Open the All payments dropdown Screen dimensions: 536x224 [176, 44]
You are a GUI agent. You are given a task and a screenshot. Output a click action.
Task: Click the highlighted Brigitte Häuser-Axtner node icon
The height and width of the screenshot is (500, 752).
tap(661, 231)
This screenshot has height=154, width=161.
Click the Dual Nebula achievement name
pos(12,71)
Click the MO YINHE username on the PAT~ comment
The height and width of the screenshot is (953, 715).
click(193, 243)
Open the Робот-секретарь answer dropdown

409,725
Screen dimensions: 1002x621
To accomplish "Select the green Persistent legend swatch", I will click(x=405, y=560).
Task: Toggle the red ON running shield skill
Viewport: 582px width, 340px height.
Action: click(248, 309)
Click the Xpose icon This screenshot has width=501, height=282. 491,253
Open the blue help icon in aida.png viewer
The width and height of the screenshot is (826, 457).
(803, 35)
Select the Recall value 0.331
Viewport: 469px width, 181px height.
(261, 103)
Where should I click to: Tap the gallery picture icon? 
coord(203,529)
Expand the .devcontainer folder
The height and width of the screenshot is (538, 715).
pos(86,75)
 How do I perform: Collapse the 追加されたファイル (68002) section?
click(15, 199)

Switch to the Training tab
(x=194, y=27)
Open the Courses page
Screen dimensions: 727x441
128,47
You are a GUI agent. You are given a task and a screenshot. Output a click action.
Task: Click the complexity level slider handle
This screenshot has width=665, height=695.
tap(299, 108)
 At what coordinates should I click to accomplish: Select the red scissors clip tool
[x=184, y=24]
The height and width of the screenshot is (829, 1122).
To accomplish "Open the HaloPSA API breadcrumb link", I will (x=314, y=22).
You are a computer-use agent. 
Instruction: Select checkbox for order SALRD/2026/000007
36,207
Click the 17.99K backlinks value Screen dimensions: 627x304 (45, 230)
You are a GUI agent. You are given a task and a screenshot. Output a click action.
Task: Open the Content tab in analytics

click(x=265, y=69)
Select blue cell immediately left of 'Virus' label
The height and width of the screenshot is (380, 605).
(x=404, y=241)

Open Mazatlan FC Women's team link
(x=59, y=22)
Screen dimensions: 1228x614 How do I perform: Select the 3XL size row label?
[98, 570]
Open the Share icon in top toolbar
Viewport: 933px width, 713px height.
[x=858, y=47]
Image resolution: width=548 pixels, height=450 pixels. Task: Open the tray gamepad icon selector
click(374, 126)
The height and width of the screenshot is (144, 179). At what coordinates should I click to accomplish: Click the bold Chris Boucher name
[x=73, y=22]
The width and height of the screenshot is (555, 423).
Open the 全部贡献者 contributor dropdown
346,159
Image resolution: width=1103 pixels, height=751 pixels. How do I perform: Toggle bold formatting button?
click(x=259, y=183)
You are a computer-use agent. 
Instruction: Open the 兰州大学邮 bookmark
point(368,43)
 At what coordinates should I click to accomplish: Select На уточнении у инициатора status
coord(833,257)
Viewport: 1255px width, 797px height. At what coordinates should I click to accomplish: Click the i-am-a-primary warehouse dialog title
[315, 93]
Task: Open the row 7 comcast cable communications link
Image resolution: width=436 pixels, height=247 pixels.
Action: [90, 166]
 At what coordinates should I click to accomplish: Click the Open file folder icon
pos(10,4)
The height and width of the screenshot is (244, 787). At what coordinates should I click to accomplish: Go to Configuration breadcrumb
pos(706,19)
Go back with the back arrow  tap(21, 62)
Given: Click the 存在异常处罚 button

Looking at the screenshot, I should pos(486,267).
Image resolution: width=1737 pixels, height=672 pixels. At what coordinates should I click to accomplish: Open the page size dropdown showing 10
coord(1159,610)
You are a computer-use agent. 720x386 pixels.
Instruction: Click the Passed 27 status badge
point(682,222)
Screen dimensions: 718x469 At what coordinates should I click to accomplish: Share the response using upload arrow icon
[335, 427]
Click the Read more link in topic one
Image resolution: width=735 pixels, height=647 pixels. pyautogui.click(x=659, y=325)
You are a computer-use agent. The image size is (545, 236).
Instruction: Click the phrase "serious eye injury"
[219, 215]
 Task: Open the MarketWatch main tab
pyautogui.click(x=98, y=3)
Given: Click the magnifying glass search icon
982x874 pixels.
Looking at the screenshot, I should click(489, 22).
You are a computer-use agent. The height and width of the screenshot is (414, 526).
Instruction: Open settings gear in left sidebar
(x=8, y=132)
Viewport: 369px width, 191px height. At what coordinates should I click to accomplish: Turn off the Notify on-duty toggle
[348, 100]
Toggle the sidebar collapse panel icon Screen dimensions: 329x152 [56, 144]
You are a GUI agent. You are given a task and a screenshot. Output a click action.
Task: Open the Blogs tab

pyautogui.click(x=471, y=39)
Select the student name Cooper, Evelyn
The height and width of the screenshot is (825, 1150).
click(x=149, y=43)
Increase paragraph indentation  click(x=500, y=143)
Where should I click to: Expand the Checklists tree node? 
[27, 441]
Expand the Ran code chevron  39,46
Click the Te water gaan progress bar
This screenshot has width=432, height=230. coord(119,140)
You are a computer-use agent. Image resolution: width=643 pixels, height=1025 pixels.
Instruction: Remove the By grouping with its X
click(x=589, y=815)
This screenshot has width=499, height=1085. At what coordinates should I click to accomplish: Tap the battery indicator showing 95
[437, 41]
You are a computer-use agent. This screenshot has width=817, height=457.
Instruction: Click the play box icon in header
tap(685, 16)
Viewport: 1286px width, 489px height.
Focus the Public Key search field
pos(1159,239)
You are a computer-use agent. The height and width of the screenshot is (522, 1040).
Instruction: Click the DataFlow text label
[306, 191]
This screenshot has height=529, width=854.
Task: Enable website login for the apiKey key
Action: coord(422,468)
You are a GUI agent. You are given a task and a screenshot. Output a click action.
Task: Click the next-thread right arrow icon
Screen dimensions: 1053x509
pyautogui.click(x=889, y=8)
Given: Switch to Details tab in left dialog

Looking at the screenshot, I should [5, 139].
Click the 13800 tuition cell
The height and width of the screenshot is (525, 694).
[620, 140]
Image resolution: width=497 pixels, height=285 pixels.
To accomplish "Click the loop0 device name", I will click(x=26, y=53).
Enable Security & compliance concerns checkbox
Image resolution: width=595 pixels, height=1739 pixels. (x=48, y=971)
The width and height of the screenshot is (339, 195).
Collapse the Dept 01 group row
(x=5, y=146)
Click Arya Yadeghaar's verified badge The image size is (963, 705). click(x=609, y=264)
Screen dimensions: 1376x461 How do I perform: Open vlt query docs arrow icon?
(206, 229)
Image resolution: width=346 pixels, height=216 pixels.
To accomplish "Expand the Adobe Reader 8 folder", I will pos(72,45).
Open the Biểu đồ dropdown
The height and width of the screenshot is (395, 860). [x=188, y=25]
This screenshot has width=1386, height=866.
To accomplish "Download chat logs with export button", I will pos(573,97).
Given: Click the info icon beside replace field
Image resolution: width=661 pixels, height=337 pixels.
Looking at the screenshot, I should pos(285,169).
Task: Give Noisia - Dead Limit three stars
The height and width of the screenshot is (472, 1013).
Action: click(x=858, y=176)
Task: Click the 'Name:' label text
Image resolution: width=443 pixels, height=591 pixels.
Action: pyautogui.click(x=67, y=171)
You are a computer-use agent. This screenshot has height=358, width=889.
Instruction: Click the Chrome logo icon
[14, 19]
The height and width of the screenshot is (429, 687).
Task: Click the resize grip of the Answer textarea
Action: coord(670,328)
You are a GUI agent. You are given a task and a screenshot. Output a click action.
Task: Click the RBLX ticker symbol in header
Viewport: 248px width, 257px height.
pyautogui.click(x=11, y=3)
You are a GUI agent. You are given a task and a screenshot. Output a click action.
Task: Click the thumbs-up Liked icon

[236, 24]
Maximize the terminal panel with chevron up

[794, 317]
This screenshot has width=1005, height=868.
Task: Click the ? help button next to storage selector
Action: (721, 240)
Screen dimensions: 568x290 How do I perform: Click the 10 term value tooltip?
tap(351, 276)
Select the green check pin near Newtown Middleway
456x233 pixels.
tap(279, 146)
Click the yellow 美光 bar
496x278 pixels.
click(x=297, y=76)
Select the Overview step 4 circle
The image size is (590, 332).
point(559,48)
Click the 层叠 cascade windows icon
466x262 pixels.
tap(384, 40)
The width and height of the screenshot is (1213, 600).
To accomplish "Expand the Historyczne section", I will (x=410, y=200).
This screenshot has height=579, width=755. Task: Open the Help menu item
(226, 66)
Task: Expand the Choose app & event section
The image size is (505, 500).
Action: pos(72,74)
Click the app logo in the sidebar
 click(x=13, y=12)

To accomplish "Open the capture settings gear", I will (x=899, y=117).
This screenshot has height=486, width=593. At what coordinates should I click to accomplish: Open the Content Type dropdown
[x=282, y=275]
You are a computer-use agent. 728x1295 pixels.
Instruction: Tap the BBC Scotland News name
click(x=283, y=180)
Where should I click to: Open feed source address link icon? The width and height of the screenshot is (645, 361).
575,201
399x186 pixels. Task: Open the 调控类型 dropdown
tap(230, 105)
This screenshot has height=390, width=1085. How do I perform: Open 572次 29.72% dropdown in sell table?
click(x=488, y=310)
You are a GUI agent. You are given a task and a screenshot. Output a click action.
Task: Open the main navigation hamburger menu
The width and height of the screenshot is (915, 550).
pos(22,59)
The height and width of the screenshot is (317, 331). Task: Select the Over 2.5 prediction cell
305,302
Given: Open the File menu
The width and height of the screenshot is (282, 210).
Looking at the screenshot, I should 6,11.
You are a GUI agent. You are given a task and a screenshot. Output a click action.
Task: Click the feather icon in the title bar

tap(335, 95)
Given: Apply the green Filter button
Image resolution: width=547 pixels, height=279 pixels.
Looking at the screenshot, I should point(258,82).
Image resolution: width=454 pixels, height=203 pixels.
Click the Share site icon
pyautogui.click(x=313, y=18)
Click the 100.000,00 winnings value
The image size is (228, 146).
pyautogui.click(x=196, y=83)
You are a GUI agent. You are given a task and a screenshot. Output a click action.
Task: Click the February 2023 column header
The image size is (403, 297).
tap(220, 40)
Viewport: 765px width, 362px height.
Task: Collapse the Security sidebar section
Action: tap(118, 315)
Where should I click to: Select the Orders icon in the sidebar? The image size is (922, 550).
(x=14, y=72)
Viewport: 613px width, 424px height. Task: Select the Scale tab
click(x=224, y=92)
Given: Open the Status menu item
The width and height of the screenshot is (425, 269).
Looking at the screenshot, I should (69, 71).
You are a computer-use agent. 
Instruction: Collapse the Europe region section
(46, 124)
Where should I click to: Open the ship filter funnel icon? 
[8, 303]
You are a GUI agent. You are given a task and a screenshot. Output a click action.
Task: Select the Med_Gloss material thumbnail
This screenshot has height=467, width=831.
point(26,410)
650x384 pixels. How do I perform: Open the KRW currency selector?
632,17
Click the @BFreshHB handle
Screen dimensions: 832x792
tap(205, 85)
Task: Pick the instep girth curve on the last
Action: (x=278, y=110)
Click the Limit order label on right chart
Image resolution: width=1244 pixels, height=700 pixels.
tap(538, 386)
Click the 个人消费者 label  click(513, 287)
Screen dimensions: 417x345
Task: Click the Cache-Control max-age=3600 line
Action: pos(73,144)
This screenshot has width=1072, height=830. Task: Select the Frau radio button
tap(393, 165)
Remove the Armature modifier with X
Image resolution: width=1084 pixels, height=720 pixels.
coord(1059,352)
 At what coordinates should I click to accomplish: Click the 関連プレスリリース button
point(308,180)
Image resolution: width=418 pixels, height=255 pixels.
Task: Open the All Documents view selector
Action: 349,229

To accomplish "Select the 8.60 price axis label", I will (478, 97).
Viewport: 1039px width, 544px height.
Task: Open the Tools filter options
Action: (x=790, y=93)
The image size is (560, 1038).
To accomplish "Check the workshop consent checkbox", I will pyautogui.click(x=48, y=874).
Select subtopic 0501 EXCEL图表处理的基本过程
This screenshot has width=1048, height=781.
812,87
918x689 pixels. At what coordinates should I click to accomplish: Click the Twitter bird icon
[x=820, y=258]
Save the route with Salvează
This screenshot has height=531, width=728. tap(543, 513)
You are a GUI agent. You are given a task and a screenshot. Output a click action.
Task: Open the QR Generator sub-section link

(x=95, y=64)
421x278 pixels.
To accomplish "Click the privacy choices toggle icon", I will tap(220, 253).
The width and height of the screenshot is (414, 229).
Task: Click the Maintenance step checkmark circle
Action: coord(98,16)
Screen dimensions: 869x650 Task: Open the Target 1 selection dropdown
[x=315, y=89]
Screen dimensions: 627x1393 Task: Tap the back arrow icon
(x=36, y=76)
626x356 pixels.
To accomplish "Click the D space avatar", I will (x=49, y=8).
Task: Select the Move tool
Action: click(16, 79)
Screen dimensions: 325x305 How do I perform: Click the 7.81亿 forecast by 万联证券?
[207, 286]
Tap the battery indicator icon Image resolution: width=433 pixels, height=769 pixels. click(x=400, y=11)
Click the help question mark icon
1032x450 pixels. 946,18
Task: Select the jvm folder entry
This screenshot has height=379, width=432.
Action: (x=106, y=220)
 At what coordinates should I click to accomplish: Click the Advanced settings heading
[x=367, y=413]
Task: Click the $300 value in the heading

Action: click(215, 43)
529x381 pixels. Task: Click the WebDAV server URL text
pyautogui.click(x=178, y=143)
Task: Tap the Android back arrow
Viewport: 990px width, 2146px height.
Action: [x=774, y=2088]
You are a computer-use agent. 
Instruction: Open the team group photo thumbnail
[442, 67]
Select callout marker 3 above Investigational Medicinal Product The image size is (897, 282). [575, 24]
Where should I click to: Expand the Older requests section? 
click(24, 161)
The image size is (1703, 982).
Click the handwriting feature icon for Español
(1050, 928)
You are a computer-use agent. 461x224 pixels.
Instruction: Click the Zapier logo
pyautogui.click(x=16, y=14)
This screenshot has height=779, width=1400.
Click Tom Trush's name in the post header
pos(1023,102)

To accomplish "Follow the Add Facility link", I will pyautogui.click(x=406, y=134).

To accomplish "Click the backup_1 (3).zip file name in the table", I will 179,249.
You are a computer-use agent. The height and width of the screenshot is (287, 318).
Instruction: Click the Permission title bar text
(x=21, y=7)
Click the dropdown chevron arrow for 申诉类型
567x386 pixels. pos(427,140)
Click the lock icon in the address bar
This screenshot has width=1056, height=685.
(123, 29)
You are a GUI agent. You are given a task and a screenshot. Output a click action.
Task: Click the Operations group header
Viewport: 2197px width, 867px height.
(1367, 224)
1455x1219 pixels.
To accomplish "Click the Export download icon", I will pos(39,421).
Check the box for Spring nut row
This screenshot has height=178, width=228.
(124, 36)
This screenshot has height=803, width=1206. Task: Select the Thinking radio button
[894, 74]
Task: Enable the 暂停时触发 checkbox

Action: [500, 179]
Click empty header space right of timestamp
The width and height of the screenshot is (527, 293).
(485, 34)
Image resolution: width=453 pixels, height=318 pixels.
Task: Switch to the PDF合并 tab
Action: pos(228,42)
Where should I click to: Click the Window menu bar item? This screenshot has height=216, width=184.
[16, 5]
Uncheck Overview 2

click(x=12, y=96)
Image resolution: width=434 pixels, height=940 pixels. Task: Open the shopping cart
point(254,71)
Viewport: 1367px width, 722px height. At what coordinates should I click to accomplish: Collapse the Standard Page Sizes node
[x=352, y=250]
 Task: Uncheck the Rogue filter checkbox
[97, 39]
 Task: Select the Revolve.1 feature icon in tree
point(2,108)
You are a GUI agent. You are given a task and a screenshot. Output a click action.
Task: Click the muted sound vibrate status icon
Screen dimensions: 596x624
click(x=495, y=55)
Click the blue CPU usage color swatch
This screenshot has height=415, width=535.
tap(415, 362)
################
§ WORK REQUIRED
Within the entries, find all lines holding "Limit" and copy each one.

§ ANSWER BELOW
Task: Give Noisia - Dead Limit three stars
Click the Limit order label on right chart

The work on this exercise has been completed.